Things were gradually improving with my manoeuvres and independent driving so we decided to set a deadline. I booked a test in a month's time, and started to worry a little bit as time was going to fly by! But it made it more real, and I could see the possibility of driving by the end of the summer and grew very excited!

My progress began to slow down a little bit coming up to my test, and I was crying in frustration a lot during my lessons which was very anti-productive. We decided that it would be best to have a week of lessons every single day to try and build up my confidence as we didn't want to cancel my test (you have the option to cancel three working days before your test).

I was getting there in my lessons, but I was having a lot of hesitation and doing silly things.

Then, it was the day of my test. Oh boy.

I've never been the best at exams and interviews, and I haven't really had to deal with either for quite awhile so it's bit of a shock to the system, especially with my anxiety.

Preparation

I tried not to think about it too much over the weekend, as I know what I'm like. I fantasise about the future and figure out all of the outcomes so I am prepared.
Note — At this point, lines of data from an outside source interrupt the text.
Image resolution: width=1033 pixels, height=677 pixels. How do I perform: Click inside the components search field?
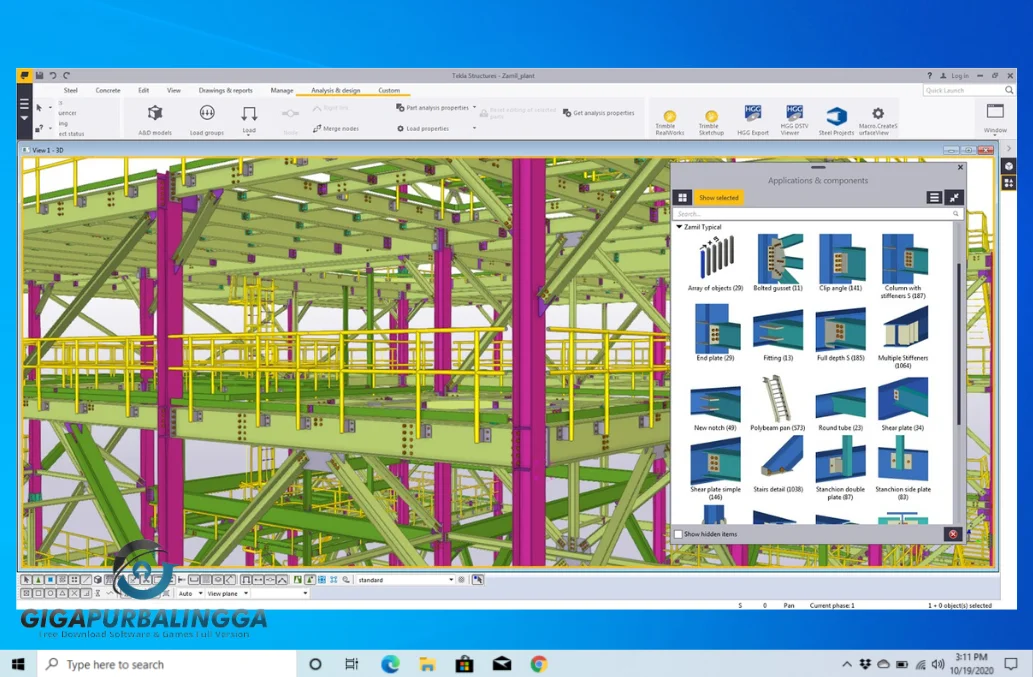[x=810, y=212]
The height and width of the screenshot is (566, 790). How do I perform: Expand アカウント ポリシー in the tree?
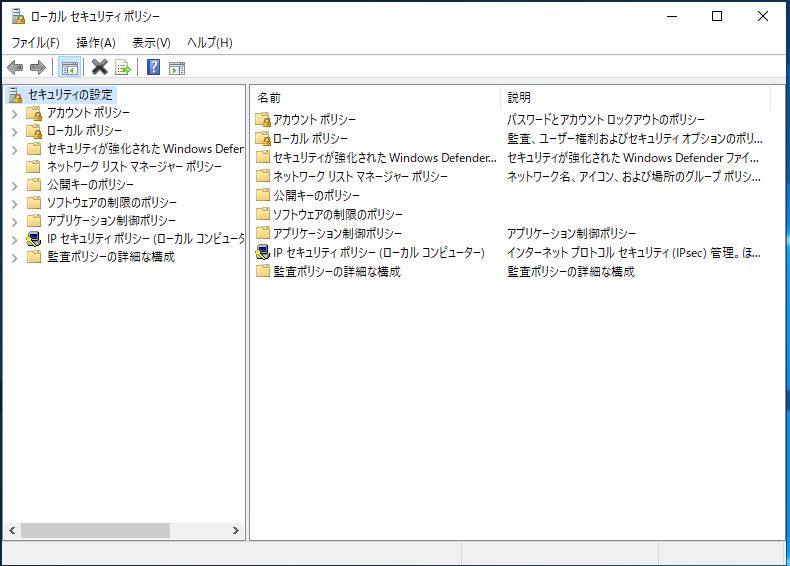15,113
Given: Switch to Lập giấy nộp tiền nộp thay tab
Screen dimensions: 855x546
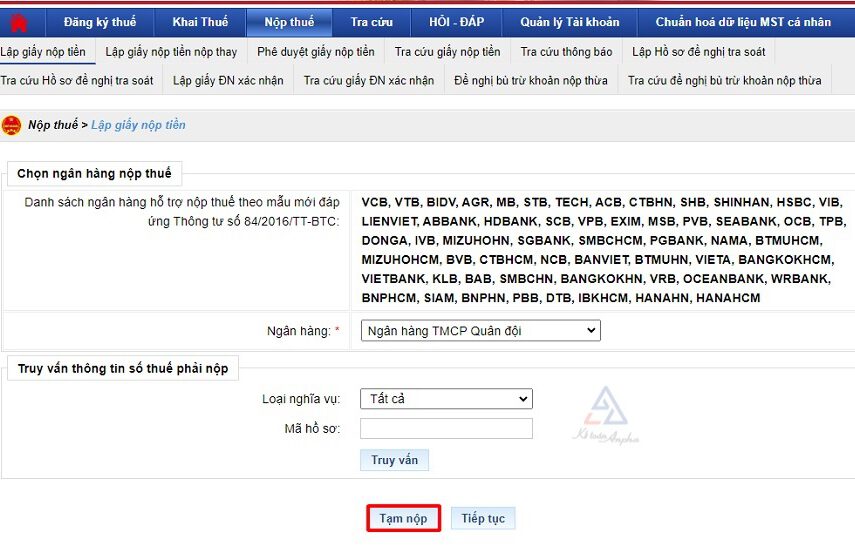Looking at the screenshot, I should (171, 52).
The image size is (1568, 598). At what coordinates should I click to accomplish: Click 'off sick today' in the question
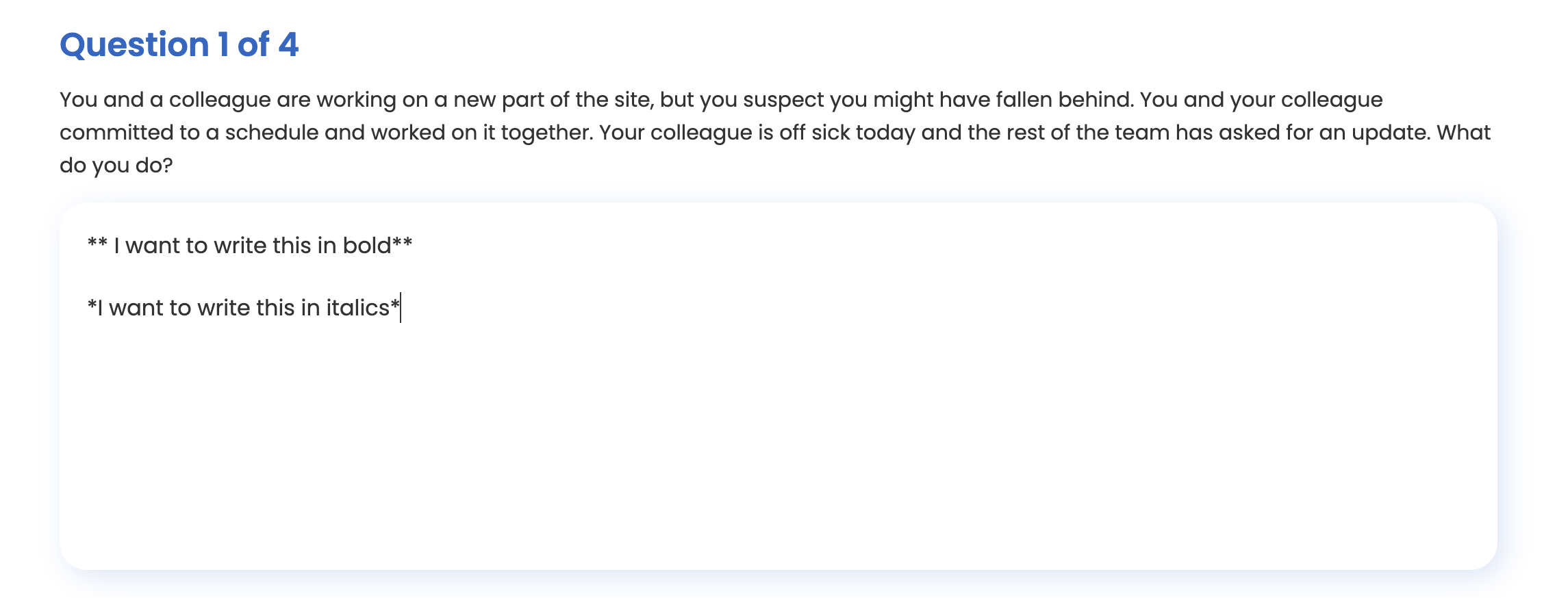(x=847, y=133)
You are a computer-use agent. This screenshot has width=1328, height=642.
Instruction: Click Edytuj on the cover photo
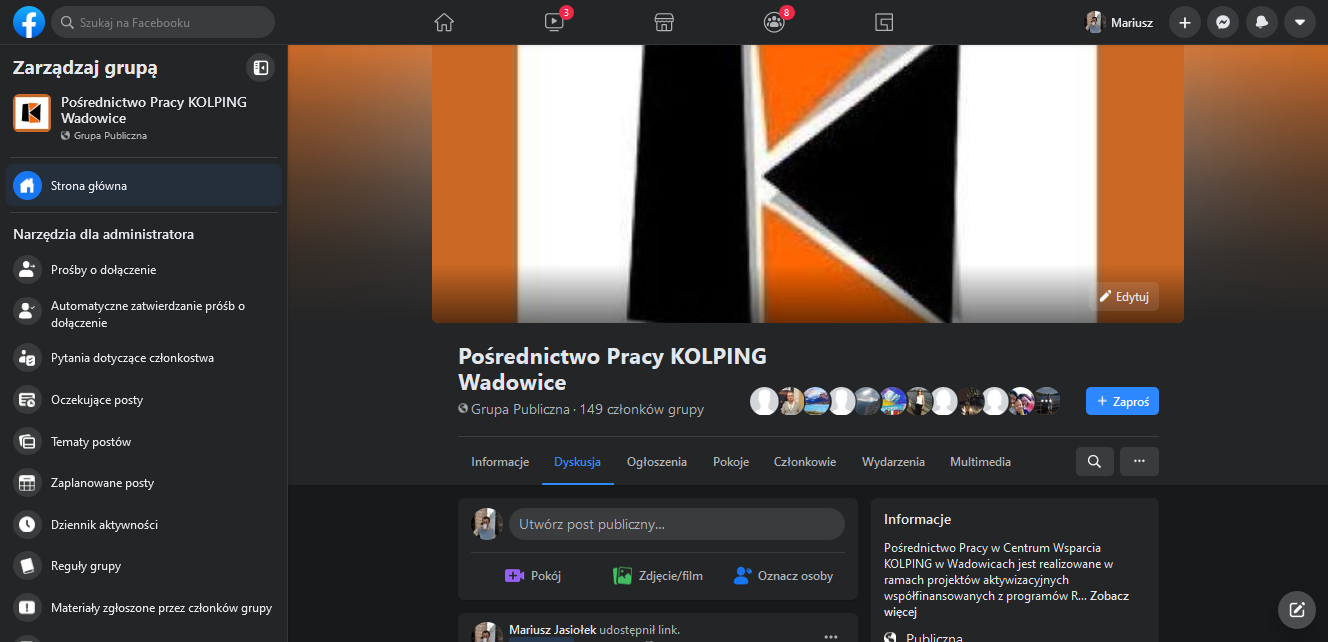[1124, 296]
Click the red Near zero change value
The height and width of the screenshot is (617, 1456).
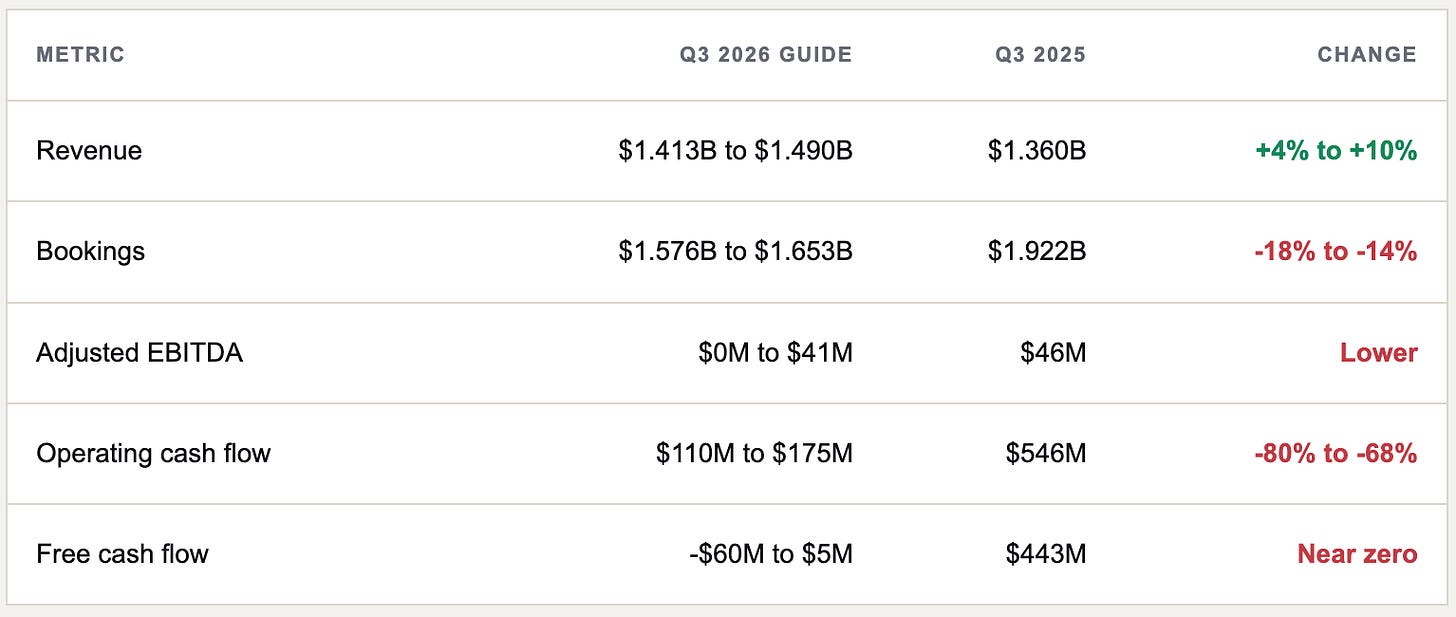(1357, 554)
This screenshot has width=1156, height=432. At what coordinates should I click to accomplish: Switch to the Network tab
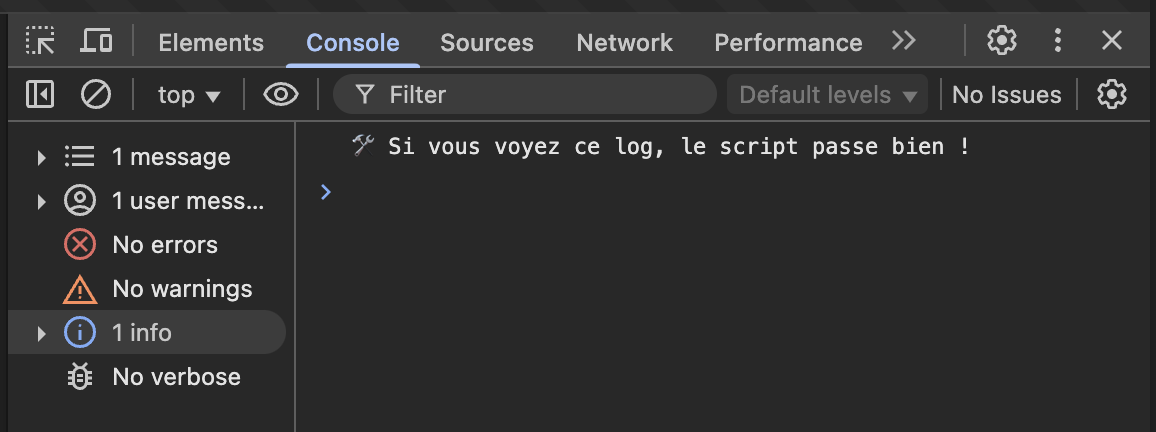pos(624,43)
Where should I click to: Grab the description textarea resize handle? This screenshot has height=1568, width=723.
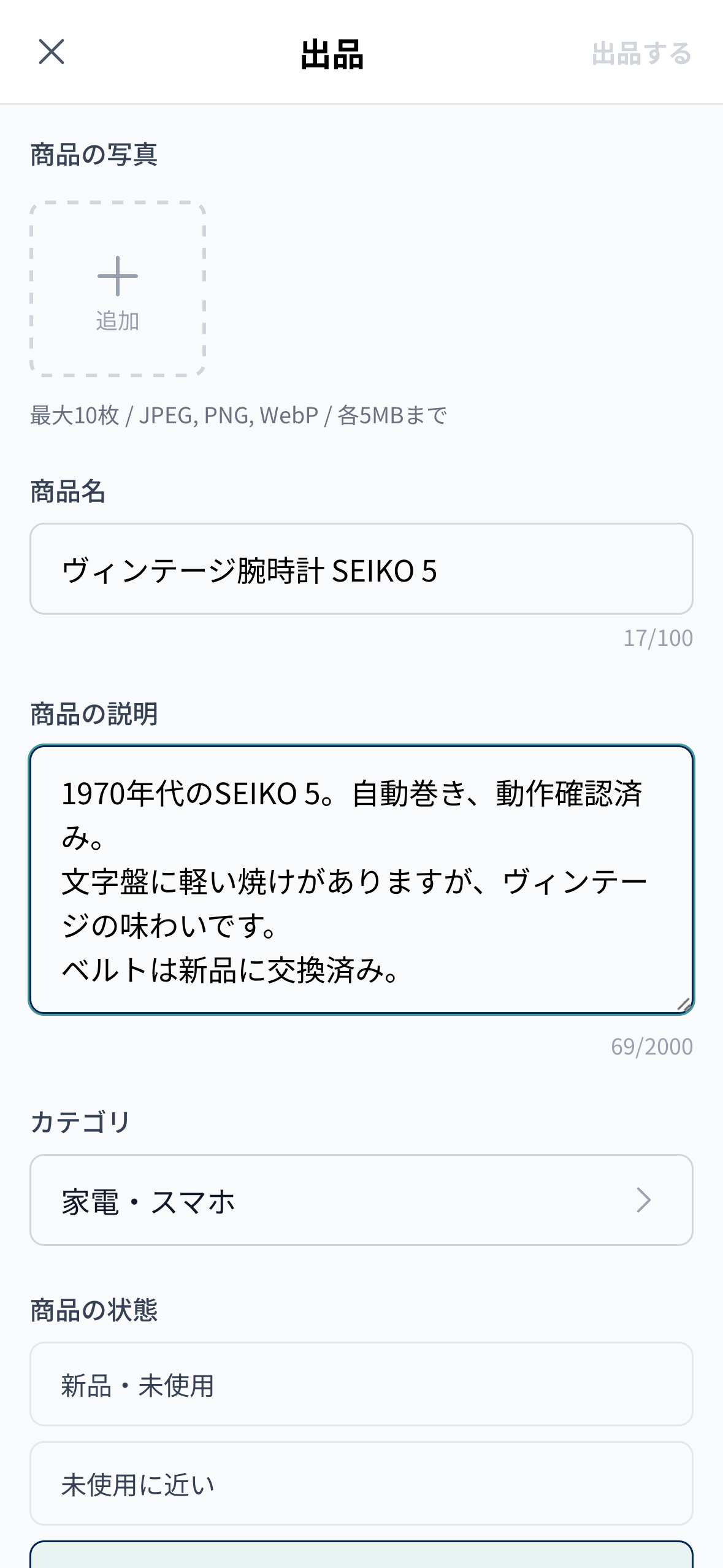click(x=684, y=1004)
I tried to keep myself calm as I didn't want to freak out, I have been putting so much pressure on myself to learn to drive.

On the day I woke up with plenty of time to spare, I had a small breakfast (Kellogg's Cornflakes) in case I started to feel sick with nerves, I didn't want a big breakfast. I tried to picture myself passing, I knew I wanted the conventional certificate pose to post later on my Facebook page. So I made sure I was wearing a bit of make up, and wore one of my favourite H&M jumpers that says "stay positive" on it.

I also had mine and my mum's lucky charm; a small snoopy toy that we take everywhere with us. My dad and my step nan gave me good luck cards and I brought those with me too, I wanted to have every ounce of luck I could possibly have.

Going to the driving test centre was very surreal and I began to feel panicky, but instead of breaking down and crying about it, I used my time to breathe and calm down.

I knew it was going to be weird not having my instructor in the car with me, but my examiner made me feel a bit more relaxed. My test wasn't completely smooth sailing, I did lots of little mistakes but I chose not to dwell on them and to carry on as normal. I thought I had failed in all honesty, but it turns out I only got six minors!

I HAD PASSED.



After all this time of being stuck using public transport and asking for lifts, I finally earned my freedom to drive myself around. Even though I was a little but chuffed with passing, it still didn't seem real and I was still disappointed with how I drove on my test. But, I knew what I needed to improve and was looking forward to getting my first car!

I'm thinking of doing more driving related posts as it's a huge part of my life now, and I'd like to help or inform people in the same position as me!

If you've got any questions about my driving test experience don't hesitate to comment below or tweet me!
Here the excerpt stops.